All of lore.kernel.org
 help / color / mirror / Atom feed
From: Eric Dumazet <dada1@cosmosbay.com>
To: kchang@athenacr.com
Cc: David Miller <davem@davemloft.net>,
	netdev@vger.kernel.org, cl@linux-foundation.org,
	Brian Bloniarz <bmb@athenacr.com>
Subject: Re: Multicast packet loss
Date: Sat, 07 Mar 2009 08:46:52 +0100	[thread overview]
Message-ID: <49B2266C.9050701@cosmosbay.com> (raw)

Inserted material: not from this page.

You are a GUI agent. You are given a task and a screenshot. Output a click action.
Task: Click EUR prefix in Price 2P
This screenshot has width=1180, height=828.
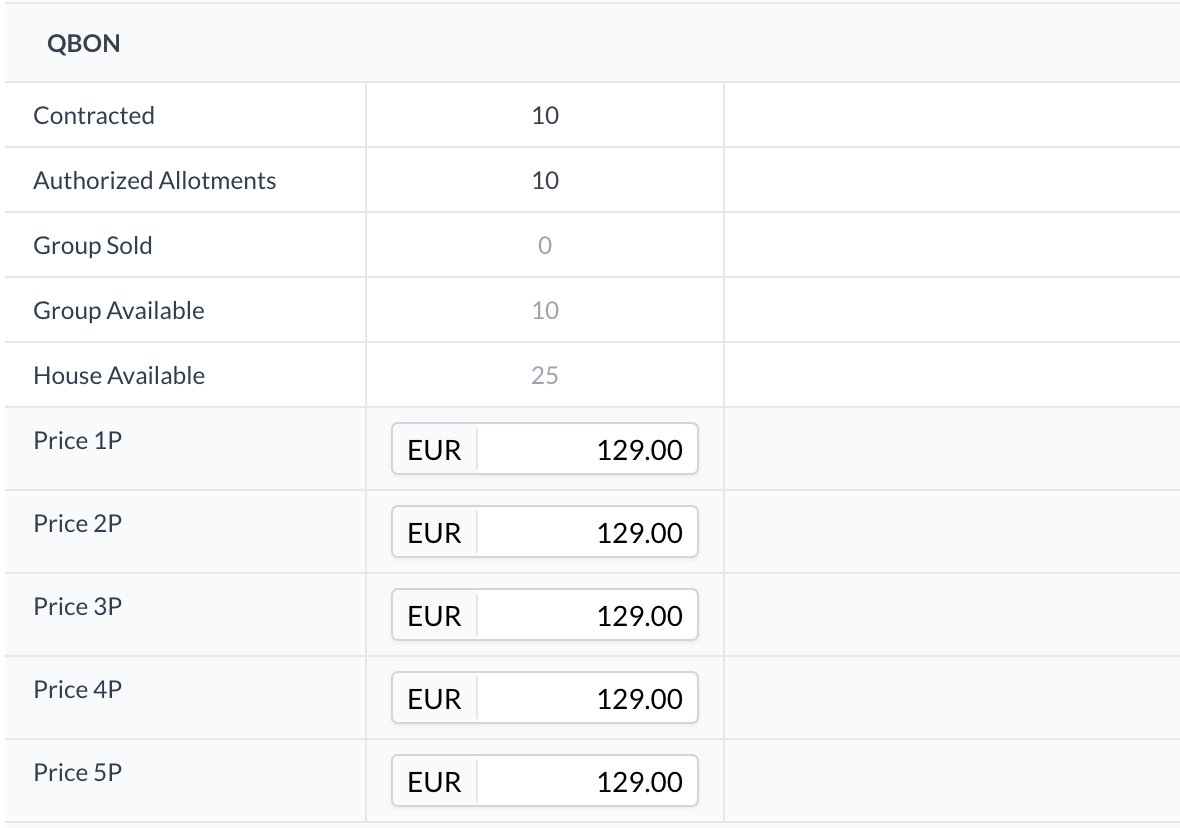[434, 532]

In-Reply-To: <49AE3DA9.2020103@cosmosbay.com>

Eric Dumazet a écrit :
> David Miller a écrit :
>> From: Eric Dumazet <dada1@cosmosbay.com>
>> Date: Sat, 28 Feb 2009 09:51:11 +0100
>>
>>> David, this is a preliminary work, not meant for inclusion as is,
>>> comments are welcome.
>>>
>>> [PATCH] net: sk_forward_alloc becomes an atomic_t
>>>
>>> Commit 95766fff6b9a78d11fc2d3812dd035381690b55d
>>> (UDP: Add memory accounting) introduced a regression for high rate UDP flows,
>>> because of extra lock_sock() in udp_recvmsg()
>>>
>>> In order to reduce need for lock_sock() in UDP receive path, we might need
>>> to declare sk_forward_alloc as an atomic_t.
>>>
>>> udp_recvmsg() can avoid a lock_sock()/release_sock() pair.
>>>
>>> Signed-off-by: Eric Dumazet <dada1@cosmosbay.com>
>> This adds new overhead for TCP which has to hold the socket
>> lock for other reasons in these paths.
>>
>> I don't get how an atomic_t operation is cheaper than a
>> lock_sock/release_sock.  Is it the case that in many
>> executions of these paths only atomic_read()'s are necessary?
>>
>> I actually think this scheme is racy.  There is a reason we
>> have to hold the socket lock when doing memory scheduling.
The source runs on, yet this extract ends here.